## Task statement
Repeat every entry, word for word, leaving no line out.

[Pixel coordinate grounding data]
....................
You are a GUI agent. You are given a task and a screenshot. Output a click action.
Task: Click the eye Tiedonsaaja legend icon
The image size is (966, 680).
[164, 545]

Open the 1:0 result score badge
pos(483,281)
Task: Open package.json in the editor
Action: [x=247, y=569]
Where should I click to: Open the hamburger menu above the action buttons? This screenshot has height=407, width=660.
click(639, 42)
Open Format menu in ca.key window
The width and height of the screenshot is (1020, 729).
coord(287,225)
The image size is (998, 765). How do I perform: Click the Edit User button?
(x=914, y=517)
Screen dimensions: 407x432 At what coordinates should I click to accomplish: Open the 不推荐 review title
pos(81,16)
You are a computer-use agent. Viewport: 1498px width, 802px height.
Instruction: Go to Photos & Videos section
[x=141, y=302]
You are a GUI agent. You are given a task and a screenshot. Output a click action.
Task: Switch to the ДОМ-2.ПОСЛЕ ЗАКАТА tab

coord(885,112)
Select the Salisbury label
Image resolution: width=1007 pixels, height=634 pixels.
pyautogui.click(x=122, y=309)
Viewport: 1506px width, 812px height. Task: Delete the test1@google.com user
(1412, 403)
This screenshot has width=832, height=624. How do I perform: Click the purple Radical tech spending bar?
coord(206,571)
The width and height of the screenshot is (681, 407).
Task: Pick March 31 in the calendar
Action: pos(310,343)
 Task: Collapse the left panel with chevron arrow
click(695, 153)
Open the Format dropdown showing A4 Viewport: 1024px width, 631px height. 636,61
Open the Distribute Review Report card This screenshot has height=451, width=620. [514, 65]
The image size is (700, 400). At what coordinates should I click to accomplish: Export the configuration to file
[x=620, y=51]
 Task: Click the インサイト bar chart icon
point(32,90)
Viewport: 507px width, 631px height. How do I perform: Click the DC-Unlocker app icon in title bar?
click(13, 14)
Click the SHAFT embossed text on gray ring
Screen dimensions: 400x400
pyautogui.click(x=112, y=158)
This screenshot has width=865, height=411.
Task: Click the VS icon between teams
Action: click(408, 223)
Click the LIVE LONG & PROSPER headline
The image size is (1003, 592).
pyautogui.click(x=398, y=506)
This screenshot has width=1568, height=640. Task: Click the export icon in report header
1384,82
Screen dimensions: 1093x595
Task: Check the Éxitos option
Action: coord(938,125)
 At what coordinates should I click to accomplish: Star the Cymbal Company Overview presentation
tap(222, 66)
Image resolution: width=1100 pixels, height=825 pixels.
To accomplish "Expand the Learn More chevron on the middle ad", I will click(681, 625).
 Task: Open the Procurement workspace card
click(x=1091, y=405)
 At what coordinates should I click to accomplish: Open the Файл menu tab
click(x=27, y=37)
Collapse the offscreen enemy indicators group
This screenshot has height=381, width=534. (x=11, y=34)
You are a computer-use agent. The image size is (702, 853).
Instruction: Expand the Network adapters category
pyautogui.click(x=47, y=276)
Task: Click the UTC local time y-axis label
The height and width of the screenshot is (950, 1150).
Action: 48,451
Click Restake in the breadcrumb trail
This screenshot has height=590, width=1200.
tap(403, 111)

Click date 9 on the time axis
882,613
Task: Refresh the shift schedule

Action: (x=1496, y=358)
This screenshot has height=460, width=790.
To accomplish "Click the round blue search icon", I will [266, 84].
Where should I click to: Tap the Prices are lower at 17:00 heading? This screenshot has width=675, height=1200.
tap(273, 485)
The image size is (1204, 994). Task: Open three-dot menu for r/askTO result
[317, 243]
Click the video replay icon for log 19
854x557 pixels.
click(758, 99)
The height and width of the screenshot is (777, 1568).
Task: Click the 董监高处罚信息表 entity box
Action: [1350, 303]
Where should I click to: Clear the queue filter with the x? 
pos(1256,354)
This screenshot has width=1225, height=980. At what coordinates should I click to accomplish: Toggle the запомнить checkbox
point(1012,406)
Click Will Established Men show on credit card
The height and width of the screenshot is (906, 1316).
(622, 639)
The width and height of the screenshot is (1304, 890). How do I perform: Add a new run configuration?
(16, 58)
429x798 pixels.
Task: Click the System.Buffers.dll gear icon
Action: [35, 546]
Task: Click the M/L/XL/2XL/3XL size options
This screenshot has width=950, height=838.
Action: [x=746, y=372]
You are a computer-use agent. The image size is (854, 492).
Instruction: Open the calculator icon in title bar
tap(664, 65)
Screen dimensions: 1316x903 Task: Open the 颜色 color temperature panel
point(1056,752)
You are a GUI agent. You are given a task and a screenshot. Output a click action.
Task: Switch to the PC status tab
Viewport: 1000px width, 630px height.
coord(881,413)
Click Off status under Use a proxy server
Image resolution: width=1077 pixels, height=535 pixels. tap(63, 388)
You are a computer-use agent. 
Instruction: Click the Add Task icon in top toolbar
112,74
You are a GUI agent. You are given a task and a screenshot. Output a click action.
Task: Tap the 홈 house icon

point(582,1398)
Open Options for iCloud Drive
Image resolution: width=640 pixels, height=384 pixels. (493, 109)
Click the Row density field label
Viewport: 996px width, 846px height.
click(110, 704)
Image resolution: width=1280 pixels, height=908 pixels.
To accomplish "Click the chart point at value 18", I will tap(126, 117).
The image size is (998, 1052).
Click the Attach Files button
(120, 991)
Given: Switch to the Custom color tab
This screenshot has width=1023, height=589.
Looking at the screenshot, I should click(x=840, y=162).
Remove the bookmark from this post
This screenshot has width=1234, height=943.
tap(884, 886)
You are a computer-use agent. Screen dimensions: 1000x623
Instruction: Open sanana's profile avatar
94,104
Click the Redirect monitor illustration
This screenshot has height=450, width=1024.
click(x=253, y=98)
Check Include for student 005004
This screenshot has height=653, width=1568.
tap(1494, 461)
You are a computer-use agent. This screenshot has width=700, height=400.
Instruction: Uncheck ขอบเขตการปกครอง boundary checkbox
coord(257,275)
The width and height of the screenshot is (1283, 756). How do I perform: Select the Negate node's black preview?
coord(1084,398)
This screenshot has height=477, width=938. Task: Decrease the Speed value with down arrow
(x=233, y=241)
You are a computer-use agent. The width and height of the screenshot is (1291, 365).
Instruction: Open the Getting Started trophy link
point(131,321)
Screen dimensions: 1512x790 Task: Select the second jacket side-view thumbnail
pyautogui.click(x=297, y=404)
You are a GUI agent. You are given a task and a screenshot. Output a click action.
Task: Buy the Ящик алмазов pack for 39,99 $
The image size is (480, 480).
....................
## Answer for the task
You are a GUI agent. You are given a task and a screenshot. Output a click action.
Task: Click the eye Tiedonsaaja legend icon
The image size is (966, 680).
[164, 545]

Open the 1:0 result score badge
pos(483,281)
Task: Open package.json in the editor
Action: [x=247, y=569]
Where should I click to: Open the hamburger menu above the action buttons? This screenshot has height=407, width=660.
click(639, 42)
Open Format menu in ca.key window
The width and height of the screenshot is (1020, 729).
coord(287,225)
The image size is (998, 765). How do I perform: Click the Edit User button?
(x=914, y=517)
Screen dimensions: 407x432 At what coordinates should I click to accomplish: Open the 不推荐 review title
pos(81,16)
You are a computer-use agent. Viewport: 1498px width, 802px height.
Instruction: Go to Photos & Videos section
[x=141, y=302]
You are a GUI agent. You are given a task and a screenshot. Output a click action.
Task: Switch to the ДОМ-2.ПОСЛЕ ЗАКАТА tab

coord(885,112)
Select the Salisbury label
Image resolution: width=1007 pixels, height=634 pixels.
pyautogui.click(x=122, y=309)
Viewport: 1506px width, 812px height. Task: Delete the test1@google.com user
(1412, 403)
This screenshot has width=832, height=624. How do I perform: Click the purple Radical tech spending bar?
coord(206,571)
The width and height of the screenshot is (681, 407).
Task: Pick March 31 in the calendar
Action: pos(310,343)
 Task: Collapse the left panel with chevron arrow
click(695, 153)
Open the Format dropdown showing A4 Viewport: 1024px width, 631px height. 636,61
Open the Distribute Review Report card This screenshot has height=451, width=620. [514, 65]
The image size is (700, 400). At what coordinates should I click to accomplish: Export the configuration to file
[x=620, y=51]
 Task: Click the インサイト bar chart icon
point(32,90)
Viewport: 507px width, 631px height. How do I perform: Click the DC-Unlocker app icon in title bar?
click(13, 14)
Click the SHAFT embossed text on gray ring
Screen dimensions: 400x400
pyautogui.click(x=112, y=158)
This screenshot has width=865, height=411.
Task: Click the VS icon between teams
Action: click(408, 223)
Click the LIVE LONG & PROSPER headline
The image size is (1003, 592).
pyautogui.click(x=398, y=506)
This screenshot has width=1568, height=640. Task: Click the export icon in report header
1384,82
Screen dimensions: 1093x595
Task: Check the Éxitos option
Action: coord(938,125)
 At what coordinates should I click to accomplish: Star the Cymbal Company Overview presentation
tap(222, 66)
Image resolution: width=1100 pixels, height=825 pixels.
To accomplish "Expand the Learn More chevron on the middle ad", I will click(681, 625).
 Task: Open the Procurement workspace card
click(x=1091, y=405)
 At what coordinates should I click to accomplish: Open the Файл menu tab
click(x=27, y=37)
Collapse the offscreen enemy indicators group
This screenshot has height=381, width=534. (x=11, y=34)
You are a computer-use agent. The image size is (702, 853).
Instruction: Expand the Network adapters category
pyautogui.click(x=47, y=276)
Task: Click the UTC local time y-axis label
The height and width of the screenshot is (950, 1150).
Action: 48,451
Click Restake in the breadcrumb trail
This screenshot has height=590, width=1200.
tap(403, 111)

Click date 9 on the time axis
882,613
Task: Refresh the shift schedule

Action: (x=1496, y=358)
This screenshot has height=460, width=790.
To accomplish "Click the round blue search icon", I will [266, 84].
Where should I click to: Tap the Prices are lower at 17:00 heading? This screenshot has width=675, height=1200.
tap(273, 485)
The image size is (1204, 994). Task: Open three-dot menu for r/askTO result
[317, 243]
Click the video replay icon for log 19
854x557 pixels.
click(758, 99)
The height and width of the screenshot is (777, 1568).
Task: Click the 董监高处罚信息表 entity box
Action: [1350, 303]
Where should I click to: Clear the queue filter with the x? 
pos(1256,354)
This screenshot has width=1225, height=980. At what coordinates should I click to accomplish: Toggle the запомнить checkbox
point(1012,406)
Click Will Established Men show on credit card
The height and width of the screenshot is (906, 1316).
(622, 639)
The width and height of the screenshot is (1304, 890). How do I perform: Add a new run configuration?
(16, 58)
429x798 pixels.
Task: Click the System.Buffers.dll gear icon
Action: [35, 546]
Task: Click the M/L/XL/2XL/3XL size options
This screenshot has width=950, height=838.
Action: [x=746, y=372]
You are a computer-use agent. The image size is (854, 492).
Instruction: Open the calculator icon in title bar
tap(664, 65)
Screen dimensions: 1316x903 Task: Open the 颜色 color temperature panel
point(1056,752)
You are a GUI agent. You are given a task and a screenshot. Output a click action.
Task: Switch to the PC status tab
Viewport: 1000px width, 630px height.
coord(881,413)
Click Off status under Use a proxy server
Image resolution: width=1077 pixels, height=535 pixels. tap(63, 388)
You are a computer-use agent. 
Instruction: Click the Add Task icon in top toolbar
112,74
You are a GUI agent. You are given a task and a screenshot. Output a click action.
Task: Tap the 홈 house icon

point(582,1398)
Open Options for iCloud Drive
Image resolution: width=640 pixels, height=384 pixels. (493, 109)
Click the Row density field label
Viewport: 996px width, 846px height.
click(110, 704)
Image resolution: width=1280 pixels, height=908 pixels.
To accomplish "Click the chart point at value 18", I will tap(126, 117).
The image size is (998, 1052).
Click the Attach Files button
(120, 991)
Given: Switch to the Custom color tab
This screenshot has width=1023, height=589.
Looking at the screenshot, I should click(x=840, y=162).
Remove the bookmark from this post
This screenshot has width=1234, height=943.
tap(884, 886)
You are a computer-use agent. Screen dimensions: 1000x623
Instruction: Open sanana's profile avatar
94,104
Click the Redirect monitor illustration
This screenshot has height=450, width=1024.
click(x=253, y=98)
Check Include for student 005004
This screenshot has height=653, width=1568.
tap(1494, 461)
You are a computer-use agent. This screenshot has width=700, height=400.
Instruction: Uncheck ขอบเขตการปกครอง boundary checkbox
coord(257,275)
The width and height of the screenshot is (1283, 756). How do I perform: Select the Negate node's black preview?
coord(1084,398)
This screenshot has height=477, width=938. Task: Decrease the Speed value with down arrow
(x=233, y=241)
You are a computer-use agent. The width and height of the screenshot is (1291, 365).
Instruction: Open the Getting Started trophy link
point(131,321)
Screen dimensions: 1512x790 Task: Select the second jacket side-view thumbnail
pyautogui.click(x=297, y=404)
You are a GUI agent. You are given a task and a screenshot. Output a click action.
Task: Buy the Ящик алмазов pack for 39,99 $
The image size is (480, 480).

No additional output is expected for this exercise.